Who, come to think of it, rounds out the cast? Whereas Lansbury and Zeta-Jones land every lyric, line, and emotion, their castmates are lucky to eke out 65 percent most of the time. Hanson, who originated Fredrik in this production in London, is so stodgy and unappealing, it's unclear why either Desirée or Anne would think twice of him. Herdlicka is consistently whiny hissy-fitty, looking (with his mop-like hair) and sounding like he should be instead touring in Spring Awakening; Mallory is shrill on her lines, uncomfortably belty in her high-reaching songs, and unconvincingly innocent.
Lazar and Davie should be in the show's most unbreakable roles, but derive only a fraction of the characters' laughs and musical pleasures. Note, however, that this is probably not an oversight. Lazar and Davie are two of Broadway's most robust, legitimate singers, but are here undersinging throughout. And they're not alone: The quintet chorus of interested onlookers is made up of similarly gifted vocalists in Stephen R. Buntrock, Jayne Paterson, Marissa McGowan, Kevin David Thomas, and Betsy Morgan, who likewise are subdued almost to the point of Sprechstimme.
One suspects that Nunn is downplaying the show's musical values in order to amplify its intimacy, which he practically confirms by so cranking down the tempos that most of the numbers barely step livelier than hangover slurring and using an instrumental complement of eight that is utterly insufficient for conveying any of the lushness on which the show has traditionally thrived. (Jason Carr's new orchestrations are insulting to Jonathan Tunick's magnificently symphonic originals.) True, this does place additional emphasis on Sondheim's lyrics, and you'll hear every syllable in the kind of ultra-crisp diction one seldom experiences outside of productions of My Fair Lady.
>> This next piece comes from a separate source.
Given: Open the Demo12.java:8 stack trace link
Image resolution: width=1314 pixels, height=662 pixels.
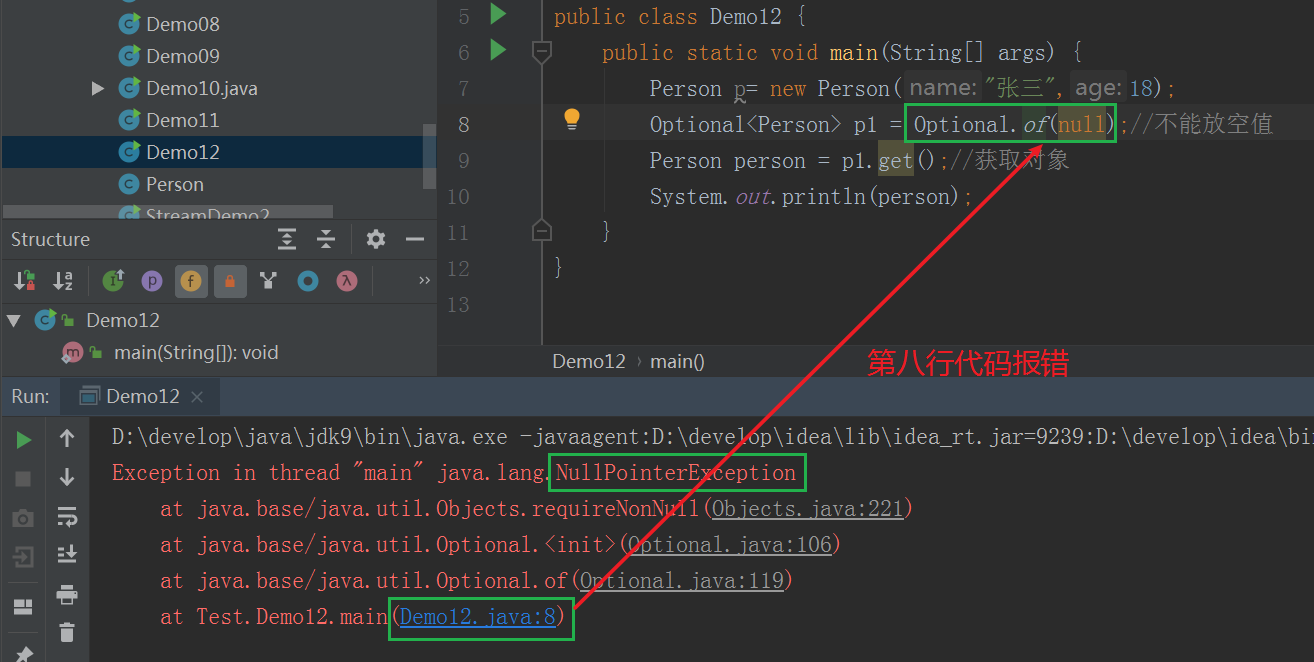Looking at the screenshot, I should 480,617.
But contemplation of this molasses-in-Siberia sort goes against the very spirit of A Little Night Music, which should have the buzzing velocity of fireflies and not the lumbering inefficiency of a Zamboni. Most of these people don't consider the future and think about what they're saying more than half a sentence ahead. Giving them the luxury of endlessly chewing over every thought and feeling transforms them from pitiably laughable fools into depressive sad sacks who willingly plunge into self-destruction. The glass-paneled walls of David Farley's sleepy drawing-room set (Farley also did the restrained, but lovely, costumes) only further encourage reflection, which couldn't happen in the preternatural dimness of Hartley T. A. Kemp's lights in any event.
Fortunately, this reconfiguring of the show's basic nature is somewhat less harmful here than was the case in Nunn's 2002 solemnizing of Oklahoma!. It's still possible to have a good time, because - much like their characters - Zeta-Jones and Lansbury pierce right through the nonsense of the reinterpretation to find the heart of fizzy intoxication still beating at this show's center. A great A Little Night Music needs all its actors working toward that goal. But at least those two stars ensure that you're smiling whenever they appear, regardless of how wintry the night outside - or surrounding them - may actually be.